> _The request_
Which lines of the data contain the word "value", matching case exactly? Pull out each such line in full.

> _Extracted material_

* start *

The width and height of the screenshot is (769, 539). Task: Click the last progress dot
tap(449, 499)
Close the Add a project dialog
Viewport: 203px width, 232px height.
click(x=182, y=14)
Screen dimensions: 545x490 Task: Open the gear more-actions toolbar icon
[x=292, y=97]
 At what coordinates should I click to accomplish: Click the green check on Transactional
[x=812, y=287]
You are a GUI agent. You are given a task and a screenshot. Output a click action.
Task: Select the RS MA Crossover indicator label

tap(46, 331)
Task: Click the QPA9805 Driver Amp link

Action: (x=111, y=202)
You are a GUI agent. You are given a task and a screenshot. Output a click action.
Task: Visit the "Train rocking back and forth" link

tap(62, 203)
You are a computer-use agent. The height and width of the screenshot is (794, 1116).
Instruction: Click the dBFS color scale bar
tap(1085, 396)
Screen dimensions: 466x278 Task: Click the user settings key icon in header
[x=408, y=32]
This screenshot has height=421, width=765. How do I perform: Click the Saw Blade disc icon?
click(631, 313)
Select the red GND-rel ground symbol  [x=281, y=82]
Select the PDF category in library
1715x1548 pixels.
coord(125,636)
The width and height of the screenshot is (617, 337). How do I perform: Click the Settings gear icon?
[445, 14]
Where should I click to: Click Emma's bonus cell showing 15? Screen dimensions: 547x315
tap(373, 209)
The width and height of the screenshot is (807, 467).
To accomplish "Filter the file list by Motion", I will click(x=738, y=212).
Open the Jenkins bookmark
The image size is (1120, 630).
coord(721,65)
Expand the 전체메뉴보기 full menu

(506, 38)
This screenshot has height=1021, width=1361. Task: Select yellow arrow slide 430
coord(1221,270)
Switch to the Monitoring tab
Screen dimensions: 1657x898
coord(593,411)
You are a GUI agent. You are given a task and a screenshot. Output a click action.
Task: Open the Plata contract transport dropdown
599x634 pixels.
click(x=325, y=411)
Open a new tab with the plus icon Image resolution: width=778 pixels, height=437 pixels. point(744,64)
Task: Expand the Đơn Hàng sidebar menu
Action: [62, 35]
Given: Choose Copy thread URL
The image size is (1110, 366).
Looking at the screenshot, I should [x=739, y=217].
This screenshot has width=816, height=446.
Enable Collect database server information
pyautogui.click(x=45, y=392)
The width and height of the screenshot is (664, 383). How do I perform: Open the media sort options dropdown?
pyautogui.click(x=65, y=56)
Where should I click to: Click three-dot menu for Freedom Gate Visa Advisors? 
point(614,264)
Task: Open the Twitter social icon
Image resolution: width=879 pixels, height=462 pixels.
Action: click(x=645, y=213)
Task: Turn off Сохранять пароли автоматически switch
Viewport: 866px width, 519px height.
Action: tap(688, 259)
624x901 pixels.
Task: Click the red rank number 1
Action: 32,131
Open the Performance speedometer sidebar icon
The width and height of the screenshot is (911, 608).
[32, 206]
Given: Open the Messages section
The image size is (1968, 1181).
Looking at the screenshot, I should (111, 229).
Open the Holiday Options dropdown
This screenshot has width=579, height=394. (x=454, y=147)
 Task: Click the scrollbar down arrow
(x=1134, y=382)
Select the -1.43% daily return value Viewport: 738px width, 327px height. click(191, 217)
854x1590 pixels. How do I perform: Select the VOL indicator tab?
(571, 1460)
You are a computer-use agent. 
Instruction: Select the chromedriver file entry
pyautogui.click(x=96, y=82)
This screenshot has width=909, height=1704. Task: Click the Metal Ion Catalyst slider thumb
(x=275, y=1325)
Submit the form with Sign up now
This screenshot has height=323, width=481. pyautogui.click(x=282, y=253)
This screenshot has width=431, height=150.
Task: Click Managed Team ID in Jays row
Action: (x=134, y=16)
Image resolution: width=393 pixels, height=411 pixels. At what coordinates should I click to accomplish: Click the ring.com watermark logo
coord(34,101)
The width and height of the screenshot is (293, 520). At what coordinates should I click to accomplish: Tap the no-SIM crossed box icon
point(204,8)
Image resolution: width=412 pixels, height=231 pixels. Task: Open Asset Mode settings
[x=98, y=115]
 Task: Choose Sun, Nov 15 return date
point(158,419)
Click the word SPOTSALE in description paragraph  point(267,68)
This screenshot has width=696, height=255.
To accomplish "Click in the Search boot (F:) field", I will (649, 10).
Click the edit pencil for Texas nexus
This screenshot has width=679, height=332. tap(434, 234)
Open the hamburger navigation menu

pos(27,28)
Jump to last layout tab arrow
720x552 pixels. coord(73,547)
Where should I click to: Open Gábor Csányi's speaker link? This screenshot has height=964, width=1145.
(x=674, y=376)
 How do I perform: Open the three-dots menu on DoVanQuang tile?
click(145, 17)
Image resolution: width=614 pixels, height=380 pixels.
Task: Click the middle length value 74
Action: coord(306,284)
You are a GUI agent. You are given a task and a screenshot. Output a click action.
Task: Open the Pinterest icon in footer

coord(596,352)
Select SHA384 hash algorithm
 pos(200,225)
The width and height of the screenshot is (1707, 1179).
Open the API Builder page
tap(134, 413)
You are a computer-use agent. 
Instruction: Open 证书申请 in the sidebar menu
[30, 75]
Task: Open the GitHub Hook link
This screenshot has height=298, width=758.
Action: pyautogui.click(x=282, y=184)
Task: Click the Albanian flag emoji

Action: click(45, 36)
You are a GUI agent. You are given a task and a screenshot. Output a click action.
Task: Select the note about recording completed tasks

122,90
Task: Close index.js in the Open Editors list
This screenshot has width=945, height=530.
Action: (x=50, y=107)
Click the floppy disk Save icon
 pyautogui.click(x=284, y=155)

* end *

> _Reply to the task_
Select the -1.43% daily return value Viewport: 738px width, 327px height. click(191, 217)
Task: Click the middle length value 74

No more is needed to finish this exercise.